Parution : Les Voies du fantastique québécois, Québec, CRELIQ, Nuit blanche éditeur, coll. Séminaire n˚ 3, 1990, p. 9-23.
Comme il l’avait fait dans Humour et fantastique : une analyse (1990), Georges Desmeules utilise un texte de Michel Bélil, cette fois-ci « Miroir-miroir-dis-moi-qui-est-le-plus-beau », pour démontrer que le comique et le fantastique ont en commun plusieurs procédés et que leur construction peut se superposer. Dans un premier temps, l’auteur répertorie les apparitions du fantastique dans le texte et rapporte les réactions du personnage principal à ces manifestations. Puis, il met ces éléments en relation avec le comique en prenant soin, au préalable, d’exposer le mécanisme de fonctionnement de l’humour en s’inspirant des travaux théoriques de Denise Jardon. « L’humour procède d’un phénomène économique double : une économie d’angoisse et une économie de la représentation du réel. » En outre, il repose sur deux phases essentielles : le paradoxe ironique (phase critique obligatoirement intellectuelle) et le rebondissement humoristique (essentiellement langagier).

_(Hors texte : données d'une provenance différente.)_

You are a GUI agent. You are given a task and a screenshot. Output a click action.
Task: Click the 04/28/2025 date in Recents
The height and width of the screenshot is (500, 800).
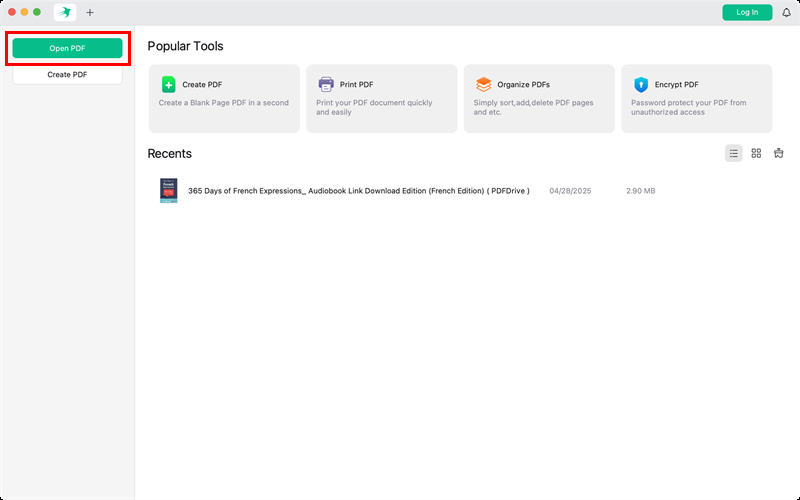570,191
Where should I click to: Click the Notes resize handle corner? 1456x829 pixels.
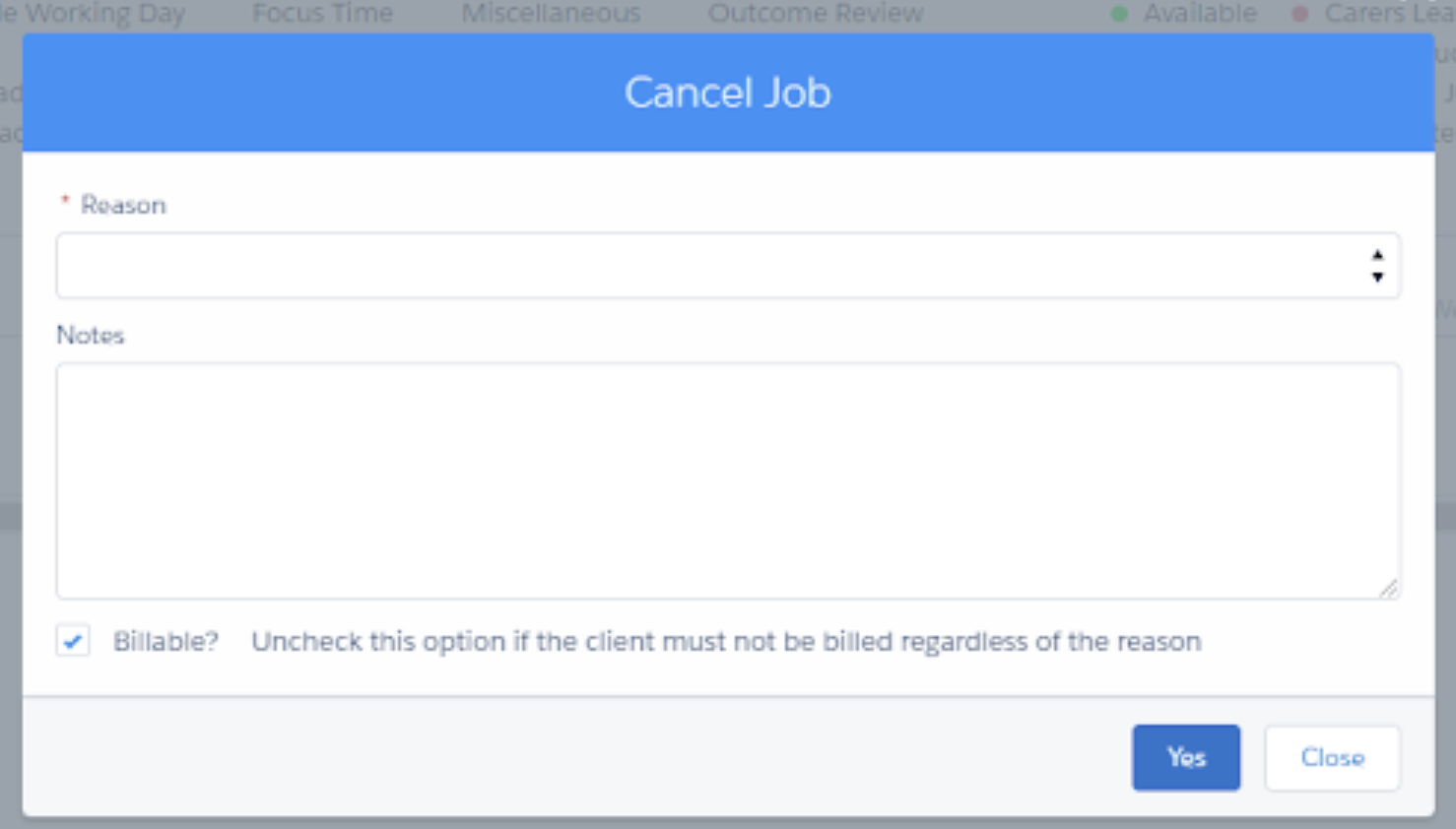pos(1388,588)
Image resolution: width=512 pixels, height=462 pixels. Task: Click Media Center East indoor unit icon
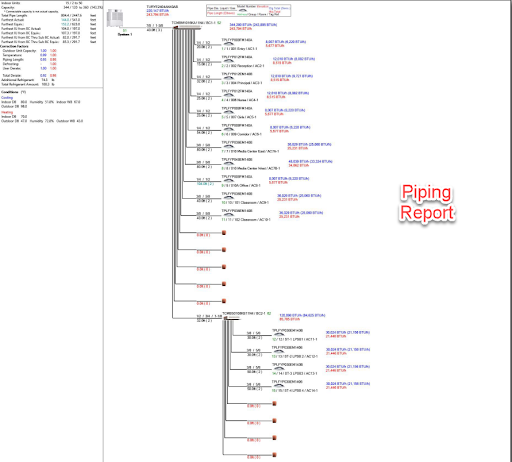point(228,146)

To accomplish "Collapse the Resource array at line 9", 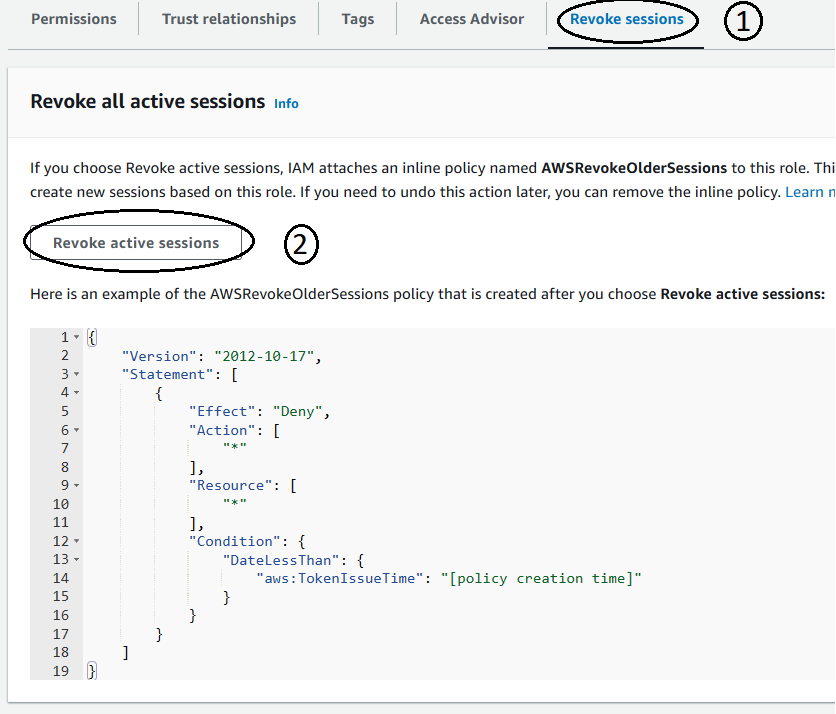I will 76,486.
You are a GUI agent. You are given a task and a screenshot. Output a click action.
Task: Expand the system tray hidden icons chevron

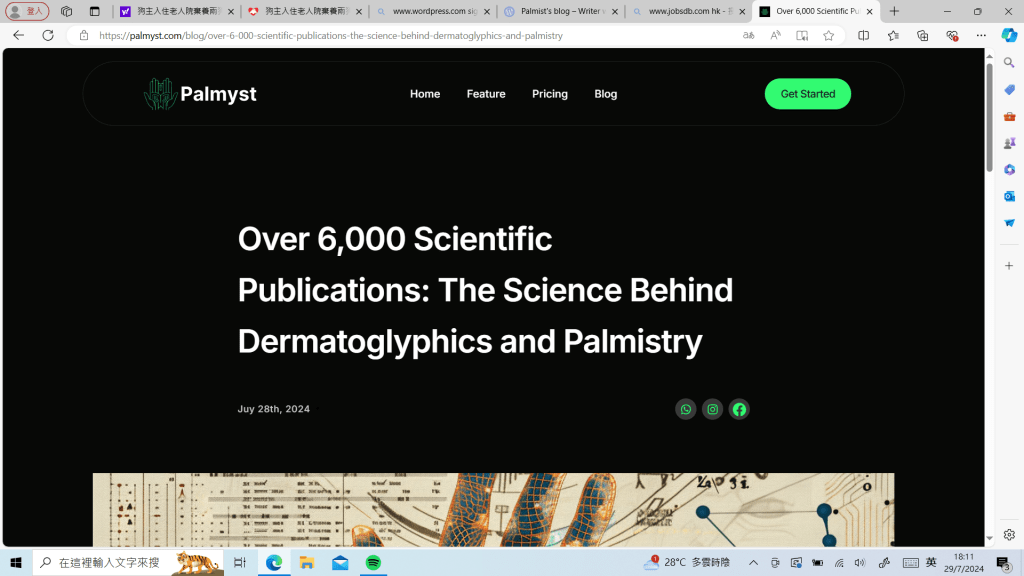pos(753,563)
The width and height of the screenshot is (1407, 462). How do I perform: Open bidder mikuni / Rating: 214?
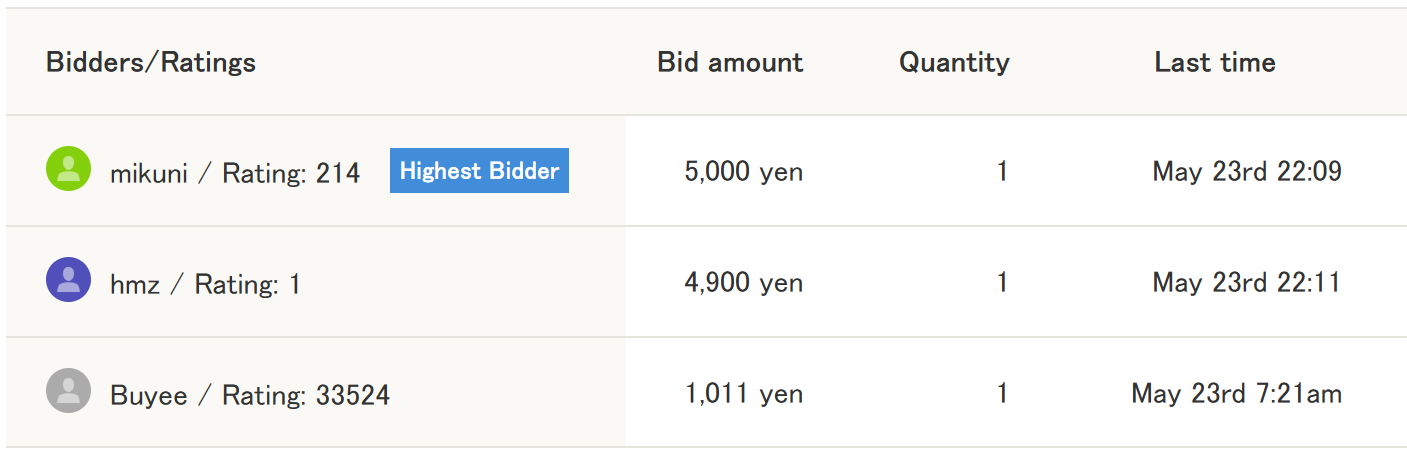235,174

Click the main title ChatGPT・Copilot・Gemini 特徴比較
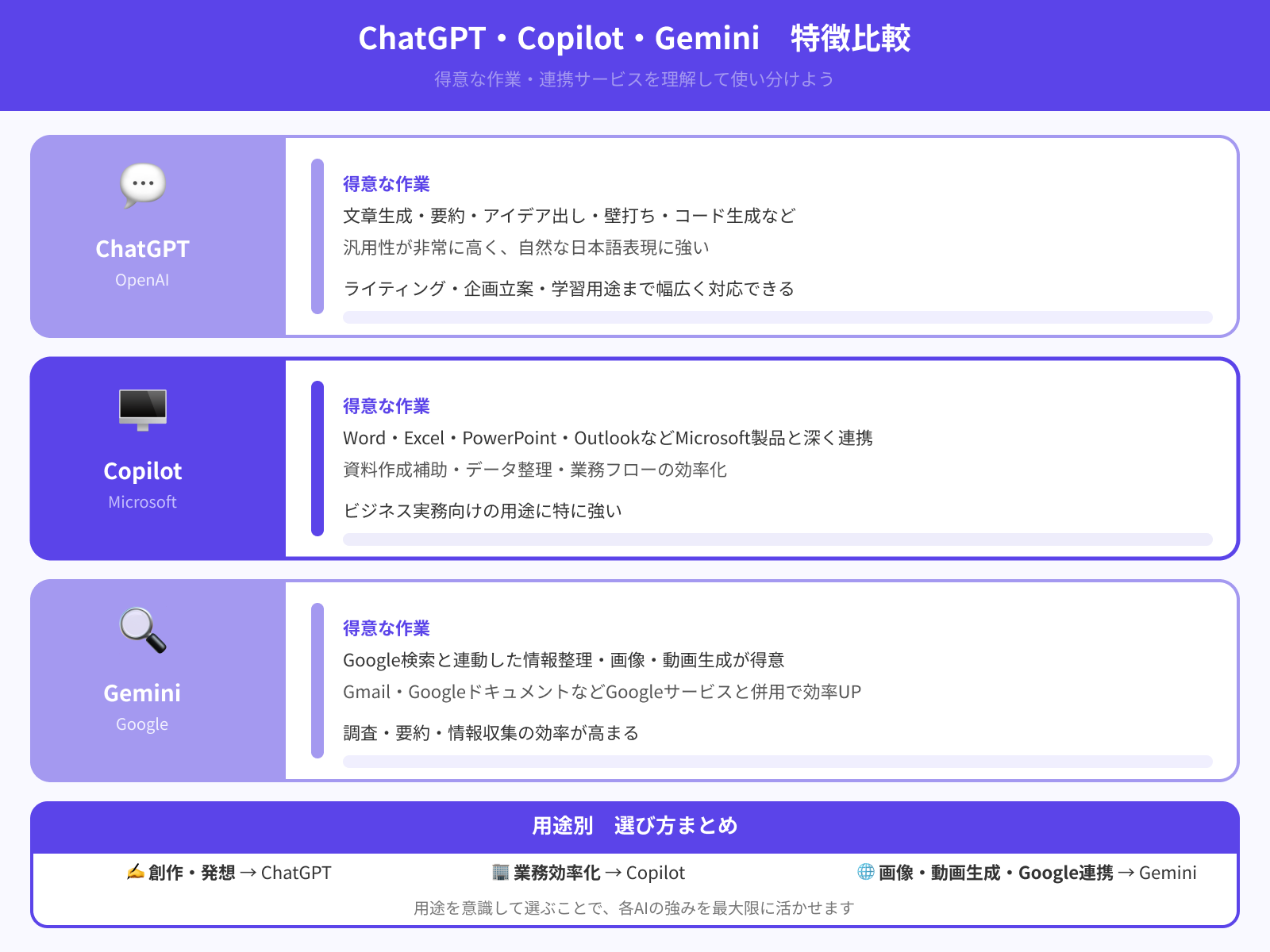(634, 38)
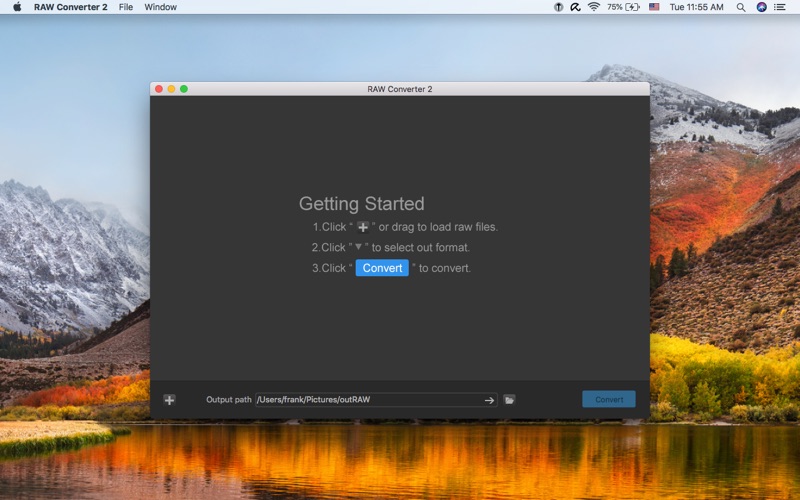800x500 pixels.
Task: Click the circular up-arrow menu bar icon
Action: (558, 7)
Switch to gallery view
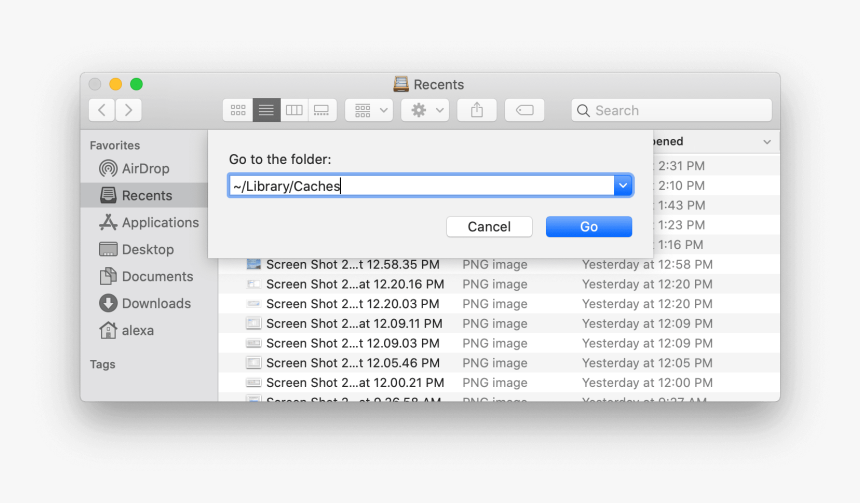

Dans son analyse du texte de Bélil, Georges Desmeules relève deux modèles de situations comiques, la « répétition de situations » et le « pantin à ficelles » (le narrateur, jouet de son oncle et du miroir), qui lui confèrent un potentiel comique. Il poursuit sa démonstration en donnant des exemples qui témoignent de l’utilisation par Bélil de précédés humoristiques. Ainsi le paradoxe ironique s’incarne dans la situation du protagoniste (manipulateur manipulé) tandis que le rebondissement humoristique est assuré par des remarques au contenu parodique évident (allusion aux « stupides films d’horreur », à Blanche-Neige, à la courtisanerie). Desmeules conclut en rappelant la théorie de H.P. Grice sur le principe de coopération qui corrobore sa thèse. Celui-ci affirme que toute communication doit remplir quatre conditions pour être réussie. Or, l’humour transgresse les règles de quantité (l’humoriste doit laisser entendre plus que ce qu’il dit) et de modalité (il doit être ambigu pour réussir son effet). Le fantastique n’agit pas autrement pour atteindre le lecteur. Sauf qu’on rit de l’humour, mais non du fantastique ! Pourquoi ? Une question de distanciation, croit Desmeules.
Source : Janelle, Claude, L'ASFFQ 1991, Logiques/Le Passeur, p. 192-193.